→ **REQUIREMENT**:
From the line with "Uncheck field A checkbox" through the line with "Given: Click the user avatar icon", repeat the entries verbatim, both end lines included, and add nothing.

→ **DATA EXTRACT**:
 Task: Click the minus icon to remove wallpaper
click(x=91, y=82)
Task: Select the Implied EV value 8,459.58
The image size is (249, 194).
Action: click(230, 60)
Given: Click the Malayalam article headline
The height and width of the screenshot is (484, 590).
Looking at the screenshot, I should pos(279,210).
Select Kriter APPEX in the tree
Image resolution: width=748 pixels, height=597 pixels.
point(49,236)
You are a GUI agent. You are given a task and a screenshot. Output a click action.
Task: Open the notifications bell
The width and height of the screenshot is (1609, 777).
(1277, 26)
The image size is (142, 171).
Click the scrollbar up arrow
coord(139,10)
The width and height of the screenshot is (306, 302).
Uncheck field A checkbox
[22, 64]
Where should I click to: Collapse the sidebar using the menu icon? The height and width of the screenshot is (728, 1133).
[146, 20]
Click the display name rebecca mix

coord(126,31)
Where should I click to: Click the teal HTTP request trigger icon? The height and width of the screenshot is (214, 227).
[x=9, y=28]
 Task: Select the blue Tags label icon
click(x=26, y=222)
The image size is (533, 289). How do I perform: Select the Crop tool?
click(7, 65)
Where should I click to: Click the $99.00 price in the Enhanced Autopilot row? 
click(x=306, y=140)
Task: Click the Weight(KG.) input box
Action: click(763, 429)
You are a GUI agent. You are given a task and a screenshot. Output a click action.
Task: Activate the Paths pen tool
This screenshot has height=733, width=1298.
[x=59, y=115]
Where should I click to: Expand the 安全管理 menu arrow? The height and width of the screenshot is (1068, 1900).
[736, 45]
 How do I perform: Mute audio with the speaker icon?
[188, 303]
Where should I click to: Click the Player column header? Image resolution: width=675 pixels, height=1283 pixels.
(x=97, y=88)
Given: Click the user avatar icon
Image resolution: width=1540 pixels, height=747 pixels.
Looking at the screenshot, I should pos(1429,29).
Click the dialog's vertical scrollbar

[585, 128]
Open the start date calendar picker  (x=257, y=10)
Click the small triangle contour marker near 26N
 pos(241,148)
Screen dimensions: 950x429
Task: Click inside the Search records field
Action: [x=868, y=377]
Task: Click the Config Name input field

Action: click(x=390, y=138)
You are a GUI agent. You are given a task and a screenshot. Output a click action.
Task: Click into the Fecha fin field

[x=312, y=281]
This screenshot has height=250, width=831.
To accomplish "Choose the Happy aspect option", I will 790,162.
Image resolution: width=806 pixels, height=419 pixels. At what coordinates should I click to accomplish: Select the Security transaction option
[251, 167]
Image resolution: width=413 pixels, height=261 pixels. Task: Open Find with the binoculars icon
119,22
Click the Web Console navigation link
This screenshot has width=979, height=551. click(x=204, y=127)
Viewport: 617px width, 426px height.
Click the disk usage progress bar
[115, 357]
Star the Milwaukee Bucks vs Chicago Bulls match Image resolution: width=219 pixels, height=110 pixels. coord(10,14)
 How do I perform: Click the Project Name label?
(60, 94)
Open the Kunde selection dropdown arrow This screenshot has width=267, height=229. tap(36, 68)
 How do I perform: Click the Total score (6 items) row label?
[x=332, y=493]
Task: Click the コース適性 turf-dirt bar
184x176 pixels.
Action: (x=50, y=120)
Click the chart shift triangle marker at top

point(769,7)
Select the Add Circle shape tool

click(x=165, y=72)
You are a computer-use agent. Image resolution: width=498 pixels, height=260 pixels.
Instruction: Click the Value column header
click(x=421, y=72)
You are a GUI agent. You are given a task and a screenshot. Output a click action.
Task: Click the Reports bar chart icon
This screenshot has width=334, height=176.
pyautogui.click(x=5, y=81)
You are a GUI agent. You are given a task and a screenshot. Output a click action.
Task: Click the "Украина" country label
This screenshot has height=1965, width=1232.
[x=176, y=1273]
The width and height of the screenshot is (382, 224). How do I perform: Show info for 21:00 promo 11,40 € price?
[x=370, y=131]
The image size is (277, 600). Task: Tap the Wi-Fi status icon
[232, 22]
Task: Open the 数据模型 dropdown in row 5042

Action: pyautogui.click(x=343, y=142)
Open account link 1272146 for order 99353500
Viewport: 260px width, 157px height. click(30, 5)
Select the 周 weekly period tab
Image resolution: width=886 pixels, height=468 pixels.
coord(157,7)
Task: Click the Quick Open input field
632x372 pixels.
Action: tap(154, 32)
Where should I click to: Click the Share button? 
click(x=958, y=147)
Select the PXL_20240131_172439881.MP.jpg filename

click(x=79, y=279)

→ **ANSWER BELOW**:
Uncheck field A checkbox
[22, 64]
Where should I click to: Collapse the sidebar using the menu icon? The height and width of the screenshot is (728, 1133).
[146, 20]
Click the display name rebecca mix

coord(126,31)
Where should I click to: Click the teal HTTP request trigger icon? The height and width of the screenshot is (214, 227).
[x=9, y=28]
 Task: Select the blue Tags label icon
click(x=26, y=222)
The image size is (533, 289). How do I perform: Select the Crop tool?
click(7, 65)
Where should I click to: Click the $99.00 price in the Enhanced Autopilot row? 
click(x=306, y=140)
Task: Click the Weight(KG.) input box
Action: click(763, 429)
You are a GUI agent. You are given a task and a screenshot. Output a click action.
Task: Activate the Paths pen tool
This screenshot has height=733, width=1298.
[x=59, y=115]
Where should I click to: Expand the 安全管理 menu arrow? The height and width of the screenshot is (1068, 1900).
[736, 45]
 How do I perform: Mute audio with the speaker icon?
[188, 303]
Where should I click to: Click the Player column header? Image resolution: width=675 pixels, height=1283 pixels.
(x=97, y=88)
Given: Click the user avatar icon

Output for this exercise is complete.